What can a tiny country, a dot on the map, offer a giant one like India? This has been a recurring thought for me since the tiny Caucasian country of Armenia opened up its embassy in New Delhi a decade ago. It stemmed from something purely personal – the love and warmth that I had received many summers ago when I had visited the place as a student. I have since travelled across the globe. Numerous countries have left their mark for some or the other reason. But tiny Armenia had captivated me with its haunting beauty and ancient if at times melancholic history; the love that people had for India and things Indian were beyond my expectation, besides, of course, the generosity and hospitality (which would require a separate article).
Many Indians still struggle to find Armenia on the map, but Armenians know India well. Small compact nations tend to know their history well. So it was Armenians who told me how their first constitution had been drafted in the city of Chennai; Armenians were away that their diasporas existed in cities as far flung as Kolkata, that one of the oldest hotels there had been built by an Armenian, and that an Armenian school and college still exist there. Bollywood had also done its bit to endear us to the Armenians; children from Armenia come to India each year and do their schooling at the Armenian College in Kolkata.

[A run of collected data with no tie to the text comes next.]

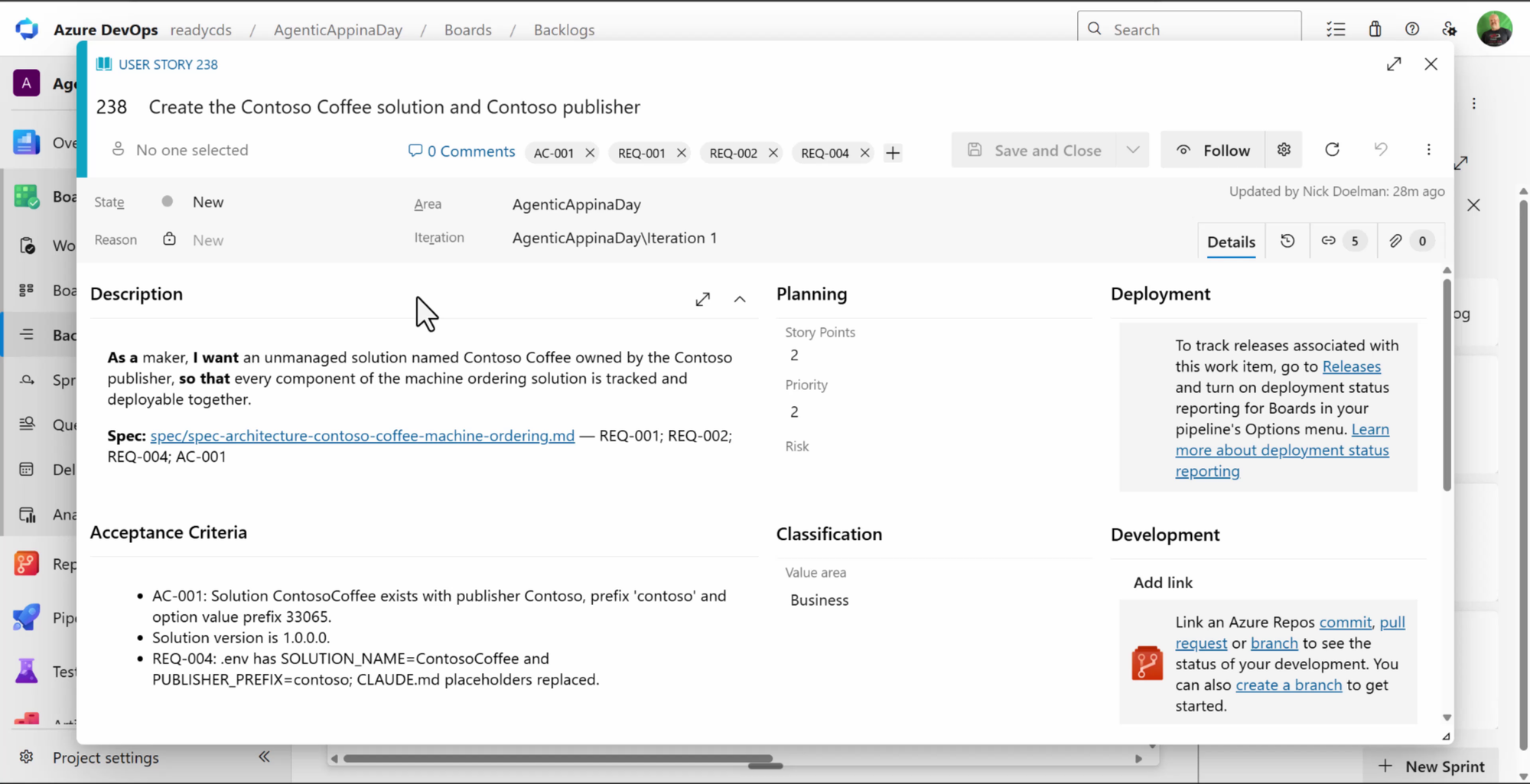1530x784 pixels.
Task: Select the Details tab
Action: (x=1231, y=242)
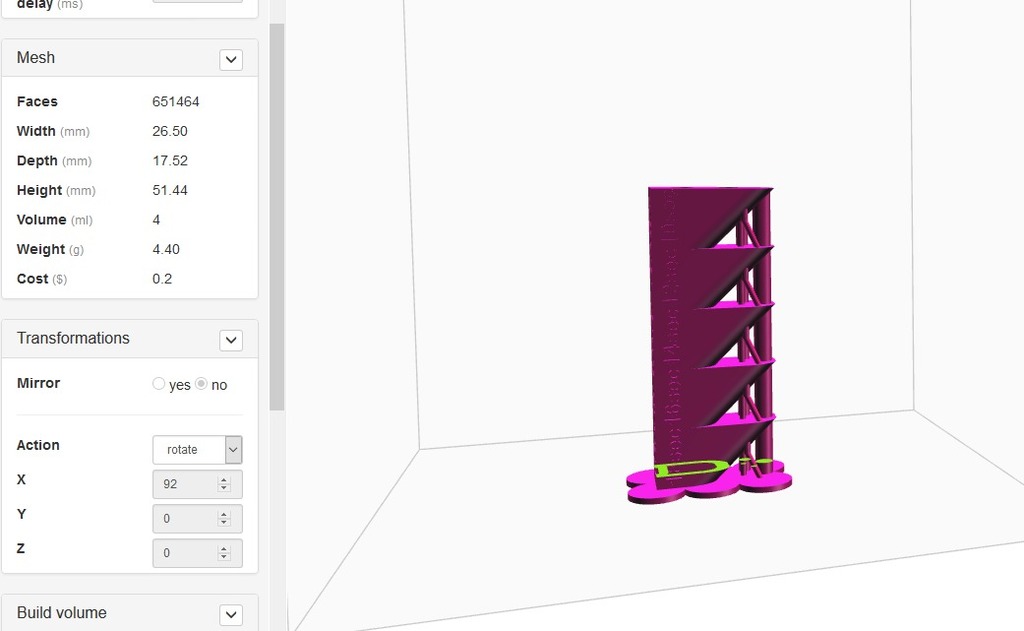Open the Action dropdown showing rotate
The height and width of the screenshot is (631, 1024).
coord(197,449)
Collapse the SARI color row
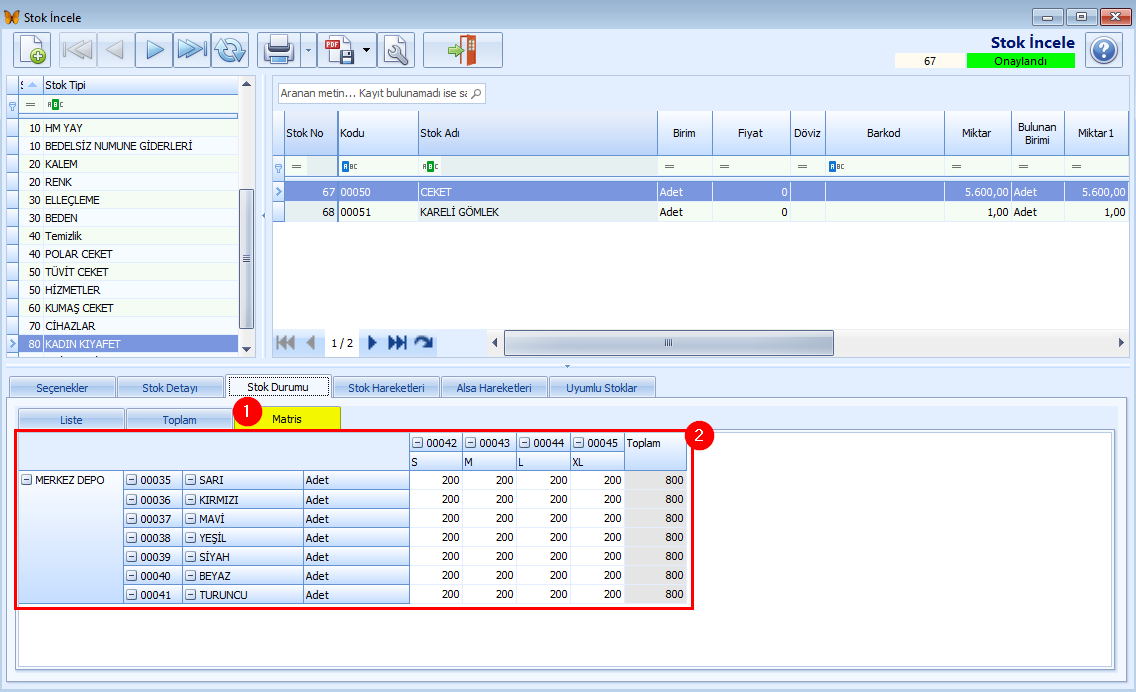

The groundwork for good bilateral ties had already been cemented by history.
Some high-level bilateral meetings have taken place between the two countries.

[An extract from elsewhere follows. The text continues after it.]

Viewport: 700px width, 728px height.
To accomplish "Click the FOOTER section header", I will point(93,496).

Last year, Prime Minister Narendra Modi met Armenian President Nikol Pashashian in New York in September on the sidelines of the UN General Assembly. “Had extensive deliberations with PM @NikolPashinyan. We talked about expanding India-Armenia cooperation in aspects relating to technology, pharmaceuticals and agro-based industries. PM Pashinyan also referred to the popularity of Indian movies, music and Yoga in Armenia,” he had tweeted after the meeting.

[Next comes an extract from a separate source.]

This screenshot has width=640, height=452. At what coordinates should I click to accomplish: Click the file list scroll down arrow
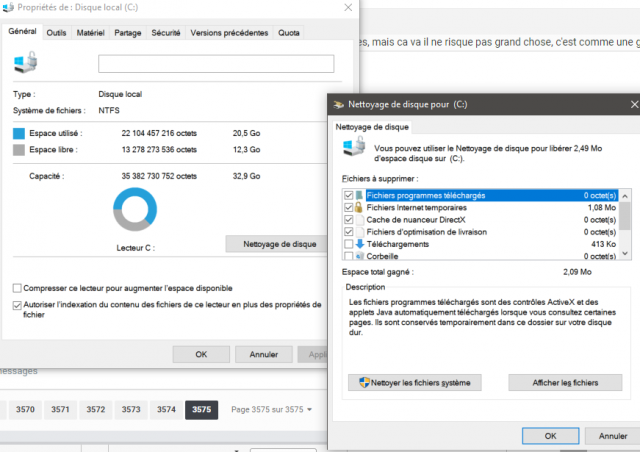coord(625,254)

This news gained currency because just days before that Turkey’s President Recep Tayyip Erdogan had stridently condemned India’s recent reorganisation of Jammu and Kashmir state. It seemed only natural, therefore, and wise, for India to try and cultivate closer ties with countries inimical to Turkey, of which Armenia is one, because of the genocide of Armenians during Ottoman times, which Turkey has not yet acknowledged, and next, because of Turkey’s cooperation with Azerbaijan during the war between Armenia and Azerbaijan.
But there are other merits for India to develop relations with Armenia and the Caucasian region in general. For one, Armenia has a full vote in the UN General Assembly and it is important at a time when India is shoring up support for itself in the UN for a seat in the expanded UN Security Council. Moreover, Armenia fully appreciates India’s position on Kashmir, has no diplomatic relations with Pakistan, and has almost total convergence with India on bilateral and multilateral issues. In the words of Ambassador Achal Malhotra who had earlier served as India’s ambassador to Armenia, “It is difficult to identify an issue which can be termed as a bilateral irritant.”
Next, it is a great tourist destination, with ancient sites, delectable cuisine, and home to the famed Armenian cognac. With many Armenian heritage sites in India, some kind of joint heritage tourism can be and should be developed (Armenian heritage sites are interesting for Armenians outside of Armenia too).
Silicon Valley of the CIS
More recent developments, however, demonstrate yet another angle to bilateral relations. Last month, India clinched a deal worth $40 million with the Caucasian country to supply it four indigenously built weapon-locating radars. The SWATHI radars have been developed by the Defence Research and Development Organisation (DRDO). This opens up new vistas of cooperation for both countries and defence cooperation is always long term. Such sales, while helping countries like Armenia as they are cheaper than their European counterparts, also opens up new markets for India and will give a big boost to indigenous defence production in India.
Armenia is considered the Silicon Valley of the CIS, and is a member of the Eurasian Economic Community and also has a partnership agreement with the European Union. Sitting on the threshold of Europe, in the heart of the Caucuses, and having a border with Iran, Armenia’s geo-political location is significant. By deepening ties with the country, India would have everything to gain, and nothing to lose.
Aditi Bhaduri is a widely published journalist and political analyst, tracking West, South, and Central Asia.